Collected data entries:

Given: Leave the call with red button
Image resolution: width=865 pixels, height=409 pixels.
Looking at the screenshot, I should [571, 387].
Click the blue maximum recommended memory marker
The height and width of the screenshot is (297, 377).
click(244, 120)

● Required action:
Each line from the one that holds "Image resolution: width=865" to the end of the records above should be transcribed exactly, both ends included.

● Problem solution:
Image resolution: width=865 pixels, height=409 pixels.
Looking at the screenshot, I should [571, 387].
Click the blue maximum recommended memory marker
The height and width of the screenshot is (297, 377).
click(244, 120)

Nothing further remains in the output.